══ Data in this exercise ══

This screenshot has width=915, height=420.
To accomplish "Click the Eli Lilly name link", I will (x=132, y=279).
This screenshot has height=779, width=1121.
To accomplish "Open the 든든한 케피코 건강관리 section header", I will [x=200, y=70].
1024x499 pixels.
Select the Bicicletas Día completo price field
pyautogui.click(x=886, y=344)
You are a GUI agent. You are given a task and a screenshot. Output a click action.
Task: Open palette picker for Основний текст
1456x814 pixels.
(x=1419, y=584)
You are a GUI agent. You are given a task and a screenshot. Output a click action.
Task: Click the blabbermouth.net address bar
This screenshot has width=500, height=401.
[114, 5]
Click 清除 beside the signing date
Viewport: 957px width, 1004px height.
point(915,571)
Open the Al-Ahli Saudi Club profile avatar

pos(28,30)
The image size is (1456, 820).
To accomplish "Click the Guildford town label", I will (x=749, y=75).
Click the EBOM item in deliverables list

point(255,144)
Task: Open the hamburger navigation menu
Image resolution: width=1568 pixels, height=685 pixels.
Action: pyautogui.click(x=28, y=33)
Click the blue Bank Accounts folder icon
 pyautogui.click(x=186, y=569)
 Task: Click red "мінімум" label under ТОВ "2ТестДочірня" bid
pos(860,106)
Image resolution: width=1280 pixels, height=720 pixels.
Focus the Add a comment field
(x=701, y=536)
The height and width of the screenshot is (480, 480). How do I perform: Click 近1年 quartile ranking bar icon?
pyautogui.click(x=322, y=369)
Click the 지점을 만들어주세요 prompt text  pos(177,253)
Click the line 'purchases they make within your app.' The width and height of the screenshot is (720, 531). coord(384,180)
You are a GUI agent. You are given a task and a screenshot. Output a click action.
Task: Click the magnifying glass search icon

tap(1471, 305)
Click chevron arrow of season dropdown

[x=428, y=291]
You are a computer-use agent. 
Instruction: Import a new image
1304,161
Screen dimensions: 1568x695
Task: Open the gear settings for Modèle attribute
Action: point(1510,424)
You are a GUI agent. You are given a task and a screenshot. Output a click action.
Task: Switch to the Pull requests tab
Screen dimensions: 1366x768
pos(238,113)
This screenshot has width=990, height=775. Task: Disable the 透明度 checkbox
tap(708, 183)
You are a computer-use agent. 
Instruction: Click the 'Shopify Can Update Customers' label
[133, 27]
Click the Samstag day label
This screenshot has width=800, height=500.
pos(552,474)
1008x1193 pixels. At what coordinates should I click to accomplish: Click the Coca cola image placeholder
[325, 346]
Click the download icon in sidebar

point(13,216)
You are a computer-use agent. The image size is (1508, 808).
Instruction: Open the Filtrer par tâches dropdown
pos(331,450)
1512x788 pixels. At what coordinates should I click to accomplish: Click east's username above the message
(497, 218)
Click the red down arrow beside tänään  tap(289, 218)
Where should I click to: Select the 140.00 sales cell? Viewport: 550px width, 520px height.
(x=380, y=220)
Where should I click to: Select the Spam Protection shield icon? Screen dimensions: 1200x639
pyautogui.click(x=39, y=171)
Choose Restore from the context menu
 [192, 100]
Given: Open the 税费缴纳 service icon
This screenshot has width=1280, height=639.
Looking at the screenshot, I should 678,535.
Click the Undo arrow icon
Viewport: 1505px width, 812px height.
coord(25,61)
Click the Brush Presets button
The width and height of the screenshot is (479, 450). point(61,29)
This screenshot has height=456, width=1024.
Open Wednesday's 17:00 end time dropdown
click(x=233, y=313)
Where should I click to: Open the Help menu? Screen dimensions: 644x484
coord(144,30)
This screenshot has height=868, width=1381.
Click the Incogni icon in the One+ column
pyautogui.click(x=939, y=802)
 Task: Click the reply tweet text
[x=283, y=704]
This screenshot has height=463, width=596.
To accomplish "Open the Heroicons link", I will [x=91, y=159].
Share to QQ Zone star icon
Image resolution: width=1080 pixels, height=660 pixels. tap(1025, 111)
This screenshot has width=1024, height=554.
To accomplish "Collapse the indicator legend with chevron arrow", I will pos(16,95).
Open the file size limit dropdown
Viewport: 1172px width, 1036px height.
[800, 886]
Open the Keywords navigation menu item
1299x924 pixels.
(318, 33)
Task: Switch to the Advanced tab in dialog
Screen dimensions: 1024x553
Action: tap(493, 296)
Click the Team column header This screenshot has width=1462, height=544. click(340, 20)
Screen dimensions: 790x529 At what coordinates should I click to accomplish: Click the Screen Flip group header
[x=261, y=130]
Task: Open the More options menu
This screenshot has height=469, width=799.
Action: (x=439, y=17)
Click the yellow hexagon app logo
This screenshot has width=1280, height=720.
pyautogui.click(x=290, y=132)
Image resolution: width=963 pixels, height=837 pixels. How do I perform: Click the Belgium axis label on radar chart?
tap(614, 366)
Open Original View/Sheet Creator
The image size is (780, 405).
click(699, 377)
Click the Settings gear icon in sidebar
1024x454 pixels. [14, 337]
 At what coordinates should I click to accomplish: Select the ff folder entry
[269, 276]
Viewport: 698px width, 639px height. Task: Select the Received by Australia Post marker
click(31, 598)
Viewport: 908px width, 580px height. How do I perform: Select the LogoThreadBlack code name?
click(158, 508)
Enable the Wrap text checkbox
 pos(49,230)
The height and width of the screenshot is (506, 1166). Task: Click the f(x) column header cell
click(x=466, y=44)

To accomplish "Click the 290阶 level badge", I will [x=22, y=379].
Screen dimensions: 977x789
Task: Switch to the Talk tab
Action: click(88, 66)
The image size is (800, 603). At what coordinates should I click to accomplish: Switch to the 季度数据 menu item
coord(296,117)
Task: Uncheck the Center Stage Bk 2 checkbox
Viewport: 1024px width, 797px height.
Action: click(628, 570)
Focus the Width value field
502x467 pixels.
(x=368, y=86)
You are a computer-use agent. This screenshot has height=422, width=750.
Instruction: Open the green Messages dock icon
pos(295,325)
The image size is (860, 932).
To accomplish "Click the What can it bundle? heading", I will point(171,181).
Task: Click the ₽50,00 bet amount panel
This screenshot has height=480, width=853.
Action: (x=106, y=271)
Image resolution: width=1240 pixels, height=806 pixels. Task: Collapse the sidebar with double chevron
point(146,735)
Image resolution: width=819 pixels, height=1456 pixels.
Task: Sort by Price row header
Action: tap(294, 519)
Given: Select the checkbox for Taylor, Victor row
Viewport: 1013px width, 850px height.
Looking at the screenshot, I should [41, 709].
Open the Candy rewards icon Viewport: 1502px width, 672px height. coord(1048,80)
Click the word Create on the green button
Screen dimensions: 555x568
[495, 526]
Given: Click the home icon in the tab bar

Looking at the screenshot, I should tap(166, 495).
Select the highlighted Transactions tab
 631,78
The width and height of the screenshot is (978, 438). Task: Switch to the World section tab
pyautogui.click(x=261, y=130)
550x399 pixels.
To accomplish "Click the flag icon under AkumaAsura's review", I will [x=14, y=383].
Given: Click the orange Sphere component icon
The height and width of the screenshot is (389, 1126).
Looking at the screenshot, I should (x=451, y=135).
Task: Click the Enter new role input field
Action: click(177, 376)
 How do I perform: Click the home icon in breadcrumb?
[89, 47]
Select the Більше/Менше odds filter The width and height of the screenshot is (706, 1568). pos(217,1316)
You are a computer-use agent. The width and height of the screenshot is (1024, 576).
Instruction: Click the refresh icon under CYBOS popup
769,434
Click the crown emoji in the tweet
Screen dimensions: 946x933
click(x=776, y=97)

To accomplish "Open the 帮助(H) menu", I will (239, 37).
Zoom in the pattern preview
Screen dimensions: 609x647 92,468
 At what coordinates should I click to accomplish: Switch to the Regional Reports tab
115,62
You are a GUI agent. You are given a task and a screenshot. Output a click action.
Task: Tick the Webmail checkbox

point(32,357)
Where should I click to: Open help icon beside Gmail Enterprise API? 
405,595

═══

Could you please reproduce each record exactly, leaving nothing out?

This screenshot has width=915, height=420.
To accomplish "Click the Eli Lilly name link", I will (x=132, y=279).
This screenshot has height=779, width=1121.
To accomplish "Open the 든든한 케피코 건강관리 section header", I will [x=200, y=70].
1024x499 pixels.
Select the Bicicletas Día completo price field
pyautogui.click(x=886, y=344)
You are a GUI agent. You are given a task and a screenshot. Output a click action.
Task: Open palette picker for Основний текст
1456x814 pixels.
(x=1419, y=584)
You are a GUI agent. You are given a task and a screenshot. Output a click action.
Task: Click the blabbermouth.net address bar
This screenshot has width=500, height=401.
[114, 5]
Click 清除 beside the signing date
Viewport: 957px width, 1004px height.
point(915,571)
Open the Al-Ahli Saudi Club profile avatar

pos(28,30)
The image size is (1456, 820).
To accomplish "Click the Guildford town label", I will (x=749, y=75).
Click the EBOM item in deliverables list

point(255,144)
Task: Open the hamburger navigation menu
Image resolution: width=1568 pixels, height=685 pixels.
Action: pyautogui.click(x=28, y=33)
Click the blue Bank Accounts folder icon
 pyautogui.click(x=186, y=569)
 Task: Click red "мінімум" label under ТОВ "2ТестДочірня" bid
pos(860,106)
Image resolution: width=1280 pixels, height=720 pixels.
Focus the Add a comment field
(x=701, y=536)
The height and width of the screenshot is (480, 480). How do I perform: Click 近1年 quartile ranking bar icon?
pyautogui.click(x=322, y=369)
Click the 지점을 만들어주세요 prompt text  pos(177,253)
Click the line 'purchases they make within your app.' The width and height of the screenshot is (720, 531). coord(384,180)
You are a GUI agent. You are given a task and a screenshot. Output a click action.
Task: Click the magnifying glass search icon

tap(1471, 305)
Click chevron arrow of season dropdown

[x=428, y=291]
You are a computer-use agent. 
Instruction: Import a new image
1304,161
Screen dimensions: 1568x695
Task: Open the gear settings for Modèle attribute
Action: point(1510,424)
You are a GUI agent. You are given a task and a screenshot. Output a click action.
Task: Switch to the Pull requests tab
Screen dimensions: 1366x768
pos(238,113)
This screenshot has width=990, height=775. Task: Disable the 透明度 checkbox
tap(708, 183)
You are a computer-use agent. 
Instruction: Click the 'Shopify Can Update Customers' label
[133, 27]
Click the Samstag day label
This screenshot has width=800, height=500.
pos(552,474)
1008x1193 pixels. At what coordinates should I click to accomplish: Click the Coca cola image placeholder
[325, 346]
Click the download icon in sidebar

point(13,216)
You are a computer-use agent. The image size is (1508, 808).
Instruction: Open the Filtrer par tâches dropdown
pos(331,450)
1512x788 pixels. At what coordinates should I click to accomplish: Click east's username above the message
(497, 218)
Click the red down arrow beside tänään  tap(289, 218)
Where should I click to: Select the 140.00 sales cell? Viewport: 550px width, 520px height.
(x=380, y=220)
Where should I click to: Select the Spam Protection shield icon? Screen dimensions: 1200x639
pyautogui.click(x=39, y=171)
Choose Restore from the context menu
 [192, 100]
Given: Open the 税费缴纳 service icon
This screenshot has width=1280, height=639.
Looking at the screenshot, I should 678,535.
Click the Undo arrow icon
Viewport: 1505px width, 812px height.
coord(25,61)
Click the Brush Presets button
The width and height of the screenshot is (479, 450). point(61,29)
This screenshot has height=456, width=1024.
Open Wednesday's 17:00 end time dropdown
click(x=233, y=313)
Where should I click to: Open the Help menu? Screen dimensions: 644x484
coord(144,30)
This screenshot has height=868, width=1381.
Click the Incogni icon in the One+ column
pyautogui.click(x=939, y=802)
 Task: Click the reply tweet text
[x=283, y=704]
This screenshot has height=463, width=596.
To accomplish "Open the Heroicons link", I will [x=91, y=159].
Share to QQ Zone star icon
Image resolution: width=1080 pixels, height=660 pixels. tap(1025, 111)
This screenshot has width=1024, height=554.
To accomplish "Collapse the indicator legend with chevron arrow", I will pos(16,95).
Open the file size limit dropdown
Viewport: 1172px width, 1036px height.
[800, 886]
Open the Keywords navigation menu item
1299x924 pixels.
(318, 33)
Task: Switch to the Advanced tab in dialog
Screen dimensions: 1024x553
Action: tap(493, 296)
Click the Team column header This screenshot has width=1462, height=544. click(340, 20)
Screen dimensions: 790x529 At what coordinates should I click to accomplish: Click the Screen Flip group header
[x=261, y=130]
Task: Open the More options menu
This screenshot has height=469, width=799.
Action: (x=439, y=17)
Click the yellow hexagon app logo
This screenshot has width=1280, height=720.
pyautogui.click(x=290, y=132)
Image resolution: width=963 pixels, height=837 pixels. How do I perform: Click the Belgium axis label on radar chart?
tap(614, 366)
Open Original View/Sheet Creator
The image size is (780, 405).
click(699, 377)
Click the Settings gear icon in sidebar
1024x454 pixels. [14, 337]
 At what coordinates should I click to accomplish: Select the ff folder entry
[269, 276]
Viewport: 698px width, 639px height. Task: Select the Received by Australia Post marker
click(31, 598)
Viewport: 908px width, 580px height. How do I perform: Select the LogoThreadBlack code name?
click(158, 508)
Enable the Wrap text checkbox
 pos(49,230)
The height and width of the screenshot is (506, 1166). Task: Click the f(x) column header cell
click(x=466, y=44)

To accomplish "Click the 290阶 level badge", I will [x=22, y=379].
Screen dimensions: 977x789
Task: Switch to the Talk tab
Action: click(88, 66)
The image size is (800, 603). At what coordinates should I click to accomplish: Switch to the 季度数据 menu item
coord(296,117)
Task: Uncheck the Center Stage Bk 2 checkbox
Viewport: 1024px width, 797px height.
Action: click(628, 570)
Focus the Width value field
502x467 pixels.
(x=368, y=86)
You are a computer-use agent. This screenshot has height=422, width=750.
Instruction: Open the green Messages dock icon
pos(295,325)
The image size is (860, 932).
To accomplish "Click the What can it bundle? heading", I will point(171,181).
Task: Click the ₽50,00 bet amount panel
This screenshot has height=480, width=853.
Action: (x=106, y=271)
Image resolution: width=1240 pixels, height=806 pixels. Task: Collapse the sidebar with double chevron
point(146,735)
Image resolution: width=819 pixels, height=1456 pixels.
Task: Sort by Price row header
Action: tap(294, 519)
Given: Select the checkbox for Taylor, Victor row
Viewport: 1013px width, 850px height.
Looking at the screenshot, I should [41, 709].
Open the Candy rewards icon Viewport: 1502px width, 672px height. coord(1048,80)
Click the word Create on the green button
Screen dimensions: 555x568
[495, 526]
Given: Click the home icon in the tab bar

Looking at the screenshot, I should tap(166, 495).
Select the highlighted Transactions tab
 631,78
The width and height of the screenshot is (978, 438). Task: Switch to the World section tab
pyautogui.click(x=261, y=130)
550x399 pixels.
To accomplish "Click the flag icon under AkumaAsura's review", I will [x=14, y=383].
Given: Click the orange Sphere component icon
The height and width of the screenshot is (389, 1126).
Looking at the screenshot, I should (x=451, y=135).
Task: Click the Enter new role input field
Action: click(177, 376)
 How do I perform: Click the home icon in breadcrumb?
[89, 47]
Select the Більше/Менше odds filter The width and height of the screenshot is (706, 1568). pos(217,1316)
You are a computer-use agent. The width and height of the screenshot is (1024, 576).
Instruction: Click the refresh icon under CYBOS popup
769,434
Click the crown emoji in the tweet
Screen dimensions: 946x933
click(x=776, y=97)

To accomplish "Open the 帮助(H) menu", I will (239, 37).
Zoom in the pattern preview
Screen dimensions: 609x647 92,468
 At what coordinates should I click to accomplish: Switch to the Regional Reports tab
115,62
You are a GUI agent. You are given a task and a screenshot. Output a click action.
Task: Tick the Webmail checkbox

point(32,357)
Where should I click to: Open help icon beside Gmail Enterprise API? 
405,595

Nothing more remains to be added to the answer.